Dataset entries
▬▬▬▬▬▬▬▬▬▬

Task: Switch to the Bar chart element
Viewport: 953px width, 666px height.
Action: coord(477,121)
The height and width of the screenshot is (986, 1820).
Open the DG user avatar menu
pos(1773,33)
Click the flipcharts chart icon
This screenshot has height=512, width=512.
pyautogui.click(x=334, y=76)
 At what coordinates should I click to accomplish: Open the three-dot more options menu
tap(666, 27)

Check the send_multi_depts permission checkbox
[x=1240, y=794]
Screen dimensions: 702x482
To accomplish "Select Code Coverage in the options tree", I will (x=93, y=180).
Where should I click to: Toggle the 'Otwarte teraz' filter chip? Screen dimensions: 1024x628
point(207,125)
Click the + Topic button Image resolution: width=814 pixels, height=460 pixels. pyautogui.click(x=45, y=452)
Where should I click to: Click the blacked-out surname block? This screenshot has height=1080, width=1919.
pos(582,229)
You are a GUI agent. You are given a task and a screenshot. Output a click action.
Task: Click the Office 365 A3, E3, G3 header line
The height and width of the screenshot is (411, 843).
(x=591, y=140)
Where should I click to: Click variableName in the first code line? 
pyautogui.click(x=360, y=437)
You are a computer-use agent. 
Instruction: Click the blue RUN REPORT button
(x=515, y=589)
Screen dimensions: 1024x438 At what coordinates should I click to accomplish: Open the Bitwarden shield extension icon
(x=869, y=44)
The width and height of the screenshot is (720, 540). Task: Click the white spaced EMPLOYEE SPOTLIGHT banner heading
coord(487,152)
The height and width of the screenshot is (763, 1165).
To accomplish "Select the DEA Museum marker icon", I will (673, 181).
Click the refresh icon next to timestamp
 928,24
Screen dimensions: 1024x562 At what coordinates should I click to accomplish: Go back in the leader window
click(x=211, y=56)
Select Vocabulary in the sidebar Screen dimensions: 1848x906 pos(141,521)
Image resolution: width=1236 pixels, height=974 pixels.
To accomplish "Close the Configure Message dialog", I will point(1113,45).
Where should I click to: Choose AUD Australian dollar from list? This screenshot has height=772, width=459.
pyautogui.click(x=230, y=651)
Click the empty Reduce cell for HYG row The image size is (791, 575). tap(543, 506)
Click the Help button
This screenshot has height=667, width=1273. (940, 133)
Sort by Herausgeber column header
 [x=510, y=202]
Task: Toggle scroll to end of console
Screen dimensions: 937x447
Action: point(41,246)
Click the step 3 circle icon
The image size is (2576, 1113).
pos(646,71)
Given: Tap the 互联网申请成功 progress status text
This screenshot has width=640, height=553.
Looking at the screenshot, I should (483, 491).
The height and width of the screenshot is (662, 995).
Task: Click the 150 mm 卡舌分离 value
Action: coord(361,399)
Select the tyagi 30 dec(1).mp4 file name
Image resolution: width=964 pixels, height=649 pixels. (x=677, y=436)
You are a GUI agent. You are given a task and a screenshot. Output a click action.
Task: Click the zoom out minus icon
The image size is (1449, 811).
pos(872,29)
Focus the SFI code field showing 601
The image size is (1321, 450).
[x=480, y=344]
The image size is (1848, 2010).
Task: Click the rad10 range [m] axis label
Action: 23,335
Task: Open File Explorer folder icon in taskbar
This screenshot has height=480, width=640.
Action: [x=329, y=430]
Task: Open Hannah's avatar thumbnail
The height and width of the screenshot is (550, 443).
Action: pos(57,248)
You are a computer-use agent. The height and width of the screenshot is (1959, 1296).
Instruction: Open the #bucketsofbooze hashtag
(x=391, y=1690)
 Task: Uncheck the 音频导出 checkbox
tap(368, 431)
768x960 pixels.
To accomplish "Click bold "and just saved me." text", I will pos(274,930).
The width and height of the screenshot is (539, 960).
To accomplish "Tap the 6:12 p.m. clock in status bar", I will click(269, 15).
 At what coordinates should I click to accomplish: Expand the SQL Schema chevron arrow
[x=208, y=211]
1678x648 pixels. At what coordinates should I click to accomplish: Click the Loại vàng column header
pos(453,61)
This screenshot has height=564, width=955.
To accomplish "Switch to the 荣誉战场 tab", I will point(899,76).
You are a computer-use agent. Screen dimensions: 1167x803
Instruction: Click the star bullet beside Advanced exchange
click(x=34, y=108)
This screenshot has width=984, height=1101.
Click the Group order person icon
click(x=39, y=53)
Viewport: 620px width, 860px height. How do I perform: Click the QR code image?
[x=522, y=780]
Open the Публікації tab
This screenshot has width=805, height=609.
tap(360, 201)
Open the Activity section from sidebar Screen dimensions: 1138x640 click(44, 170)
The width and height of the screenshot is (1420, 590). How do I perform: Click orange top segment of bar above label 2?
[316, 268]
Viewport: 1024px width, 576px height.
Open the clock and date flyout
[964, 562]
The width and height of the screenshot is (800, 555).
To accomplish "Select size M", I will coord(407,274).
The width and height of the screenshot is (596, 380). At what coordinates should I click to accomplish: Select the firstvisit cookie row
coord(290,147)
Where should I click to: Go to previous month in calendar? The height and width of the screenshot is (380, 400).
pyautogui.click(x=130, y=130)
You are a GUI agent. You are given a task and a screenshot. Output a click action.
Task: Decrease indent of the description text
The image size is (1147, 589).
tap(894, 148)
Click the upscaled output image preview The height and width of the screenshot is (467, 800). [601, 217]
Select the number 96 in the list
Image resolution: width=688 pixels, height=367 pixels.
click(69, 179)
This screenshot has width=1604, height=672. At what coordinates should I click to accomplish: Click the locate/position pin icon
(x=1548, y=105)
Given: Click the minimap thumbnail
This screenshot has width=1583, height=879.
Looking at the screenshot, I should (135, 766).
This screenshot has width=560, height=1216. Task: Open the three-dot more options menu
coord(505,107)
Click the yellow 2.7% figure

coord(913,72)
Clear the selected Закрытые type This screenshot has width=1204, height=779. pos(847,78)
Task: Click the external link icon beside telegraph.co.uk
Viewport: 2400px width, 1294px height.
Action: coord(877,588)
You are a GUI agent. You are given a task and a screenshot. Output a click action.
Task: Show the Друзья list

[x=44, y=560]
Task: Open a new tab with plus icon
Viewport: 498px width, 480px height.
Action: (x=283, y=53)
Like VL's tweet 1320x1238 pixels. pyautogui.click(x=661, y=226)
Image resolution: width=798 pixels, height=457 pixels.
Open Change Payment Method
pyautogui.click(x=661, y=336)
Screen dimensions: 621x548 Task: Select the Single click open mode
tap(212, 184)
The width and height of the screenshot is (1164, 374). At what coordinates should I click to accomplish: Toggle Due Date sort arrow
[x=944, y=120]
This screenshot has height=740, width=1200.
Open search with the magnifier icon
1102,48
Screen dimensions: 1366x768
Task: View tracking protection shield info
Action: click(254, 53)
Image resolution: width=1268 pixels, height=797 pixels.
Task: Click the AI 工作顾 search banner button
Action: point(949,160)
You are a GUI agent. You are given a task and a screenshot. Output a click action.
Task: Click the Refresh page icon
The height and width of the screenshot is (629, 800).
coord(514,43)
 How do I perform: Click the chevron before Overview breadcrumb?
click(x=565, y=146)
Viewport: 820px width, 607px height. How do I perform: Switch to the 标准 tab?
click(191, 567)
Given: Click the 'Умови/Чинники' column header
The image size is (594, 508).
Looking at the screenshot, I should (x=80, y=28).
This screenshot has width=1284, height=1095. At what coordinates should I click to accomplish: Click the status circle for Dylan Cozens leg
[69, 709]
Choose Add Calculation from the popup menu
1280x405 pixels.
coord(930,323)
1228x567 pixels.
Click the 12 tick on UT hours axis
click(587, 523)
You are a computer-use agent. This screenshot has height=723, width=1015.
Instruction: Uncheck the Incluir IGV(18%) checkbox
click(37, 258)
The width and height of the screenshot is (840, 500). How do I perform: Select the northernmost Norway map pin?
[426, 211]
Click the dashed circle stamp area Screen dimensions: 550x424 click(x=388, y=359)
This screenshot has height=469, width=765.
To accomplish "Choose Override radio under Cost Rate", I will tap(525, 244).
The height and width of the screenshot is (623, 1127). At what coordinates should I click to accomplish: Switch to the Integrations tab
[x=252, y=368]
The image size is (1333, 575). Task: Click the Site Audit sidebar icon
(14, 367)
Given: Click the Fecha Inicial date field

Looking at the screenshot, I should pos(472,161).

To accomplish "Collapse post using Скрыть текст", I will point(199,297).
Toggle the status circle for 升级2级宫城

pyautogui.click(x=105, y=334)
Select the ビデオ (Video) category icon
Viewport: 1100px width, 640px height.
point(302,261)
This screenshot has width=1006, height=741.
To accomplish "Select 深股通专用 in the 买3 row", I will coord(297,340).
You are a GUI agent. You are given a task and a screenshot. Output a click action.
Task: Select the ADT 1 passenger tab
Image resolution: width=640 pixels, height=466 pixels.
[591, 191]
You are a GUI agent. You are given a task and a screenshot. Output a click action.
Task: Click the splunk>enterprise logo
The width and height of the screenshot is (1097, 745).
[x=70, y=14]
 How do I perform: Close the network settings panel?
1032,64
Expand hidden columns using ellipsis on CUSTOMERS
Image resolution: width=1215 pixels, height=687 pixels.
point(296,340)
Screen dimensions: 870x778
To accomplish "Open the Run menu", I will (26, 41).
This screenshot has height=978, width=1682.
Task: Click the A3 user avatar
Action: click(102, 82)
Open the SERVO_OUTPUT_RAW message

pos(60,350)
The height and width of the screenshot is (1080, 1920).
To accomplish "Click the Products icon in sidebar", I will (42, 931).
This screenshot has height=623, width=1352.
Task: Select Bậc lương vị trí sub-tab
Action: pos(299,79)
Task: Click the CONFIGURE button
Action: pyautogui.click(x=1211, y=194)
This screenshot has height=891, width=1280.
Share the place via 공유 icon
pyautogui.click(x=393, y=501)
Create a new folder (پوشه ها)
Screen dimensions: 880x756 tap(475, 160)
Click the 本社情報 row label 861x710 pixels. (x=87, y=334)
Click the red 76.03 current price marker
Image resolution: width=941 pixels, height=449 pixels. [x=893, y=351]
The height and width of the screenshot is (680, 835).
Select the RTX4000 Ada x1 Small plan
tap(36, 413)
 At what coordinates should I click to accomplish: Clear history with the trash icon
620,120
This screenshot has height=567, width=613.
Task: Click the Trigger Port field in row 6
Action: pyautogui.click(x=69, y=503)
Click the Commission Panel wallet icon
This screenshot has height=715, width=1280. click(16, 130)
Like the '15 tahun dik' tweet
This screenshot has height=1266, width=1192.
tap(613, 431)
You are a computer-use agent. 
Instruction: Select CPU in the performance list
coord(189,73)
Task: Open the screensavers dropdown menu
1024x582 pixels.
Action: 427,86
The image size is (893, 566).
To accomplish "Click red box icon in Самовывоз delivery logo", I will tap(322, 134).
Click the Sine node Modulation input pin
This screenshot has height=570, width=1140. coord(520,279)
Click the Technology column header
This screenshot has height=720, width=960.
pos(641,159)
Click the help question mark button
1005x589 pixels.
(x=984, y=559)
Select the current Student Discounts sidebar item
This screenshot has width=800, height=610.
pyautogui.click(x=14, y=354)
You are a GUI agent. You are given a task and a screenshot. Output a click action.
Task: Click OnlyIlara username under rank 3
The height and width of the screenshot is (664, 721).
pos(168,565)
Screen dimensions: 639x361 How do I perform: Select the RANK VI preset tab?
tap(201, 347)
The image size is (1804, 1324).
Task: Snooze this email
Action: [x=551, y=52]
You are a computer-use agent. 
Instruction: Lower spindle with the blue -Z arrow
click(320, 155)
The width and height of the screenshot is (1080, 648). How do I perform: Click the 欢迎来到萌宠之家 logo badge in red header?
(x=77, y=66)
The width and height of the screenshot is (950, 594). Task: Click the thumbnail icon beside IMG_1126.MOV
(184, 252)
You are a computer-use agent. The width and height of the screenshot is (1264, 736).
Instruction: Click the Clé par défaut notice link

▬▬▬▬▬▬▬▬▬▬

* [Work task]:
Above are some records; copy each line there that contains "using".

* [Result]:
To accomplish "Collapse post using Скрыть текст", I will point(199,297).
Expand hidden columns using ellipsis on CUSTOMERS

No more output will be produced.